### Document extract:
::::::::::

Alumino-silicate mineral whose blue colour is due to a sulfide species and not copper

Lazurite, old name Azure spar is a tectosilicate mineral with sulfate, sulfur and chloride with the formula (Na,Ca)8[(S,Cl,SO4,OH)2|(Al6Si6O24)]. It is a feldspathoid and a member of the sodalite group. Lazurite crystallizes in the isometric system although well‐formed crystals are rare. It is usually massive and forms the bulk of the gemstone lapis lazuli.

==Mineral==
Lazurite is a deep‐blue to greenish‐blue. The colour is due to the presence of S_{3}^{−} anions. It has a Mohs hardness of 5.0 to 5.5 and a specific gravity of 2.4. It is translucent with a refractive index of 1.50. It is fusible at 3.5 on Wolfgang Franz von Kobell's fusibility scale, and soluble in HCl. It commonly contains or is associated with grains of pyrite.

Lazurite is a product of contact metamorphism of limestone and is typically associated with calcite, pyrite, diopside, humite, forsterite, hauyne and muscovite.

Other blue minerals, such as the carbonate mineral, azurite, and the phosphate mineral, lazulite, may be confused with lazurite, but are easily distinguished with careful examination. At one time, lazurite was a synonym for azurite.

::::::::::

### Given data:
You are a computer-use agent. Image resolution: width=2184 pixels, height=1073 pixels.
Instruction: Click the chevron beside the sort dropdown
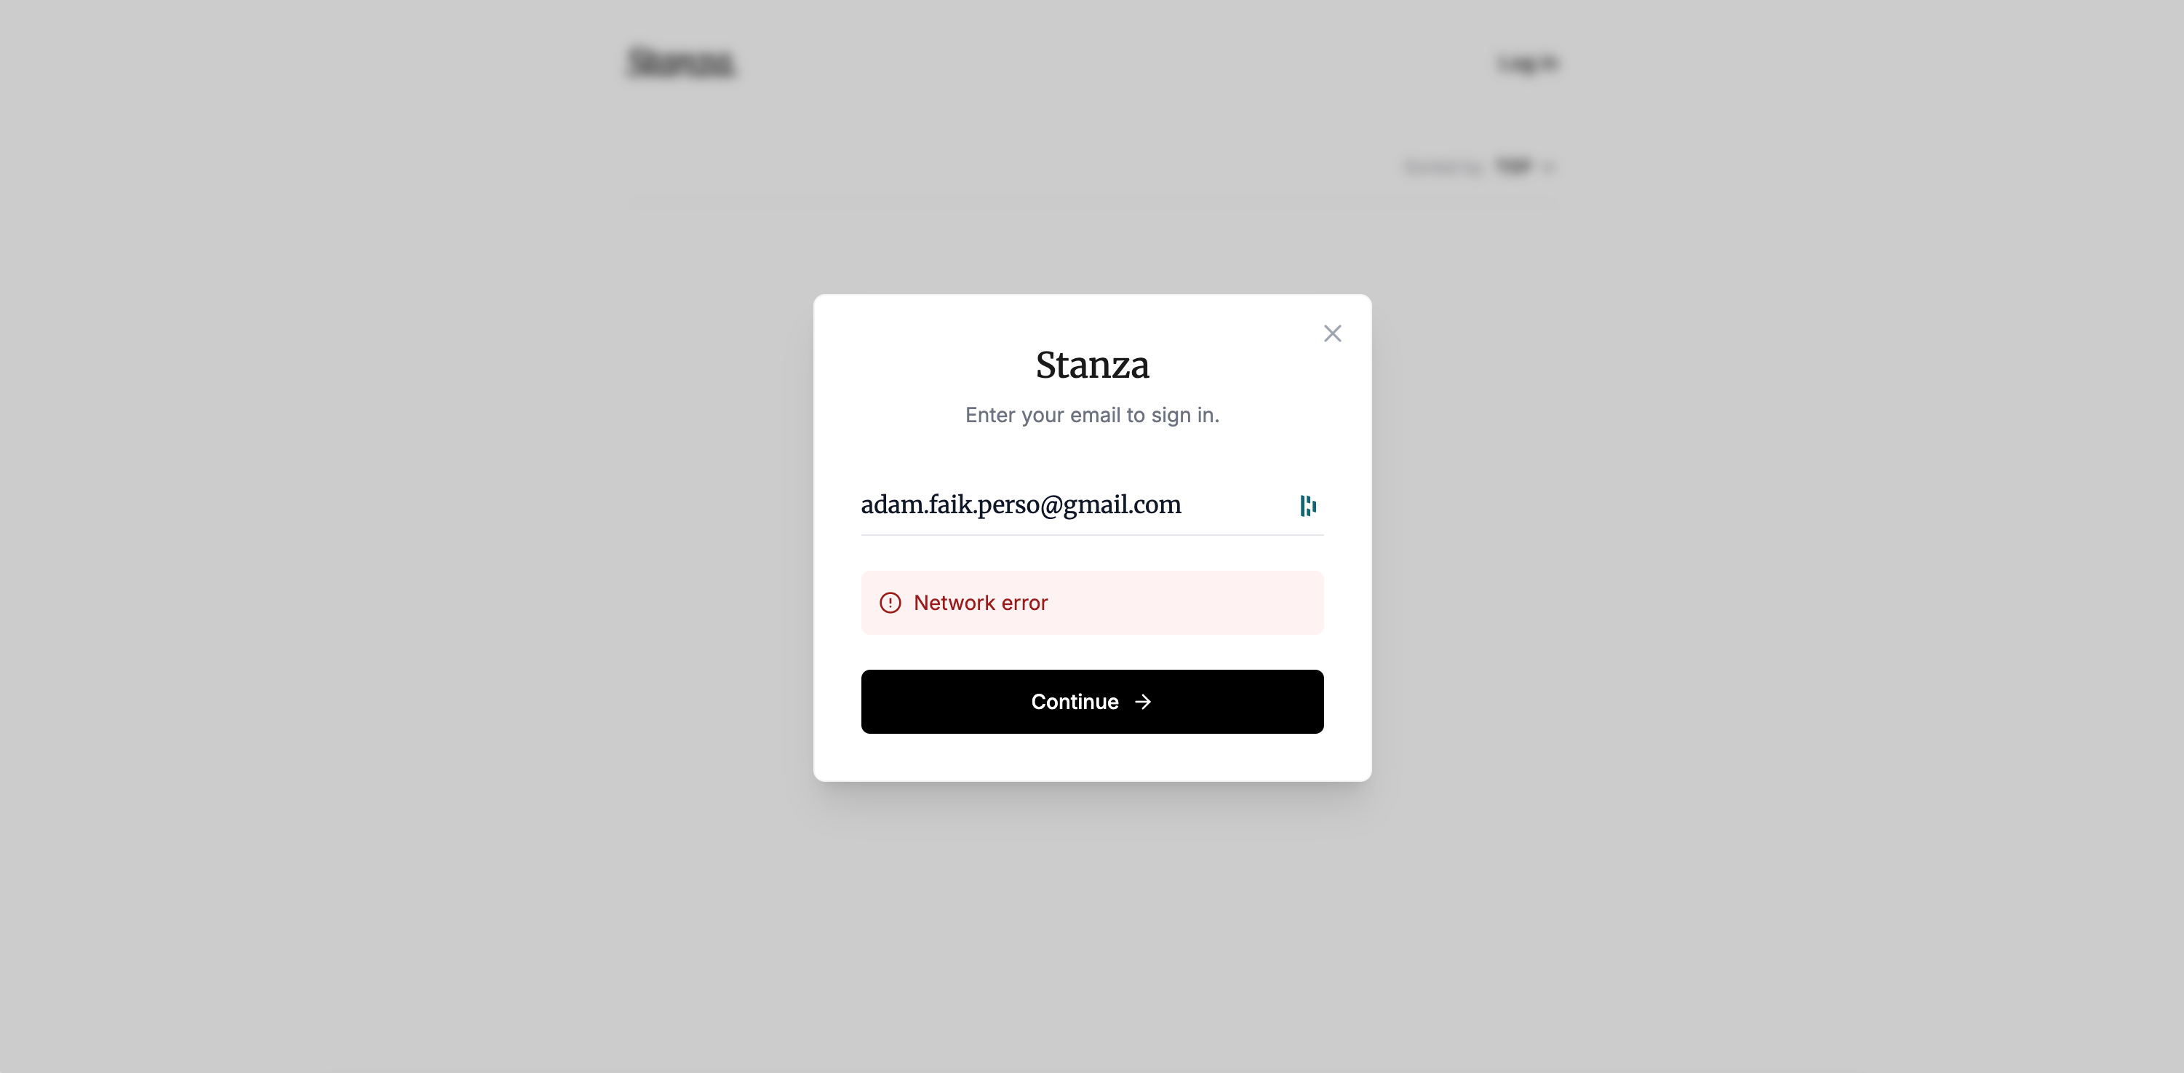(1548, 167)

::::::::::

### Short exercise A:
Using the lazurite article, answer each of the following:
(i) What Mohs hardness range is given for lazurite?
(ii) Lazurite forms the bulk of which gemstone?
(iii) Lazurite is a product of what process?
### Short exercise B:
Extend the lazurite article with the next passage, picking up after its final sentence.

### Result A:
(i) 5.0 to 5.5
(ii) Lapis lazuli
(iii) Contact metamorphism of limestone

### Result B:
Lazurite was first described in 1890 for an occurrence in the Sar-e-Sang District, Koksha Valley, Badakhshan Province, Afghanistan. It has been mined for more than 6,000 years in the lapis lazuli district of Badakhshan. It has been used as a pigment in painting and cloth dyeing since at least the 6th or 7th century. It is also mined at Lake Baikal in Siberia; Mount Vesuvius; Burma; Canada; and the United States. The name is from the Persian lajvard for blue.

The most important mineral component of lapis lazuli is lazurite. (25% to 40%)

== Redefinition ==
Most lapis lazuli gets its blue color from Hauyne and almost none contain "true lazurite". This was changed in 2021, as lazurite was redefined so that it is enough for a quarter (instead of half) of the cages to contain sulfide.

== Structure ==
Lazurite and hauyne seem to have the same structure and both are sulfate-dominant minerals. Lazurite is a pigment (opalescent) and has a bright blue streak (especially as a component of the semiprecious stone lapis lazuli). Many hauynes have a white or pale blue streak and are translucent. The difference might be a consequence of the redox state (sulfate to sulfide ratio).